This elegant, elongated statue of the standing Buddha captures the solemnity and presence of the divine man. His robes captured in flow, his hands raised in benediction, this figure straddles the realm between a corporeal being and an immaterial presence. The drapery recalls the work's transient nature while the pose reflects serenity, effortlessness and the unchanging. This is a moving work of art that depicts some of the most elusive qualities of the Buddha and Chinese Buddhist doctrine.

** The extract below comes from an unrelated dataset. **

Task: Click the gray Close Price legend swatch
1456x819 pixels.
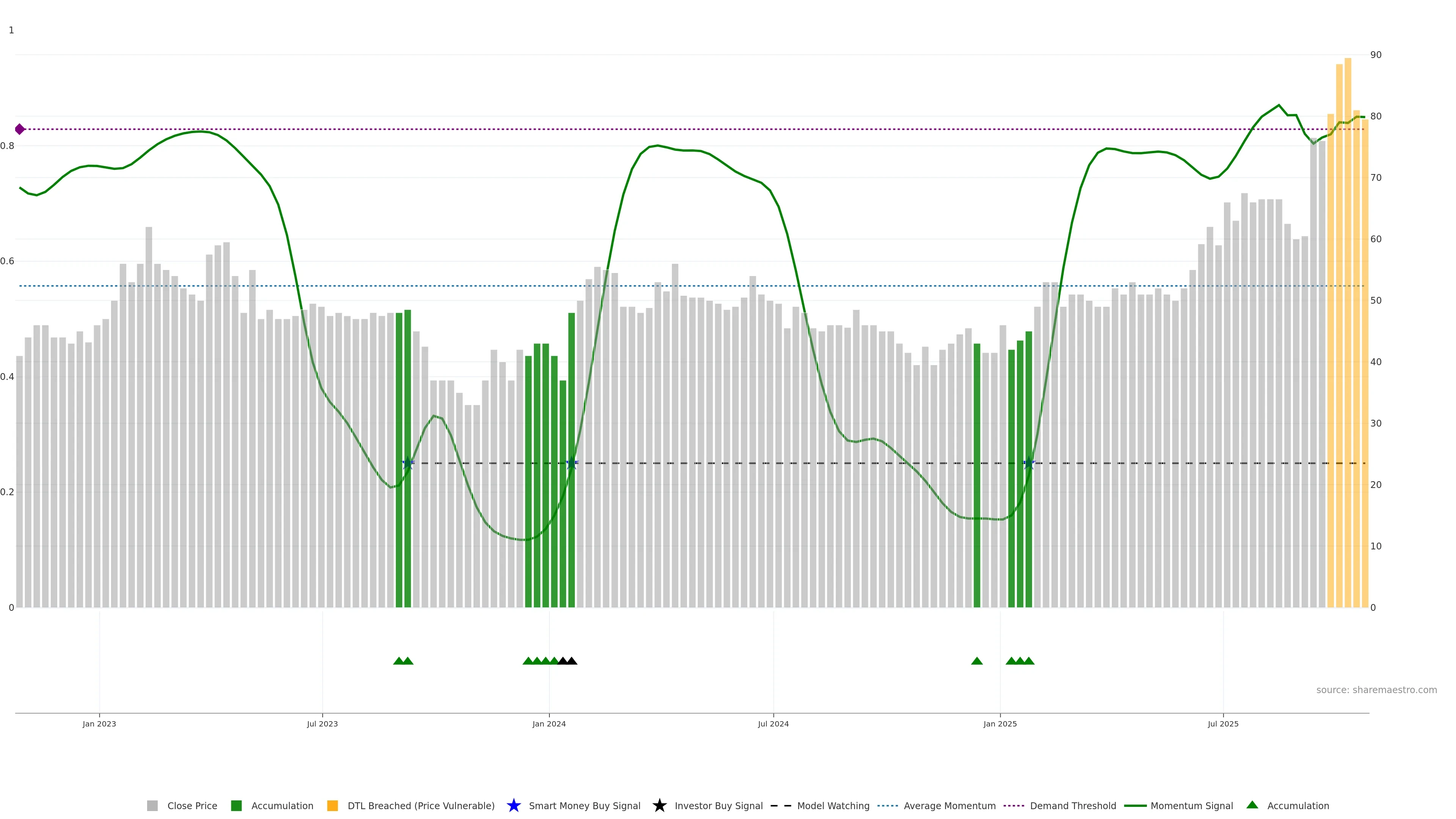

The figure stands frontally with both feet firmly planted on a simple base. The composition takes on the contour of a compact triangle. Only the hands break the strict symmetry of the pose, yet they provide a sense of rhythmic balance as well. Here, the right hand, with palm facing the viewer and pointing up, counters the left hand, which points down. Any movement in the figure has been redirected toward the rhythmic pattern of the surface ornament. The ornament is not entirely abstract, but represents the drapery folds of the Buddha’s garments.
The figure wears three garments that compose the Triple Robe (tricivara; Chinese sanyi) worn by the Buddha and by Buddhist monks. The long skirt or antarvasra (Ch. anduohui), which is tied at the waist like a sarong, can be seen just above the figure’s feet. A kind of shirt or samkakshika (Ch. pianshan) is worn over it.
Private Collection, Hong Kong, 1968.
Exhibited: Mandarin Oriental, Munich, Presidential Suite, 2007-2008.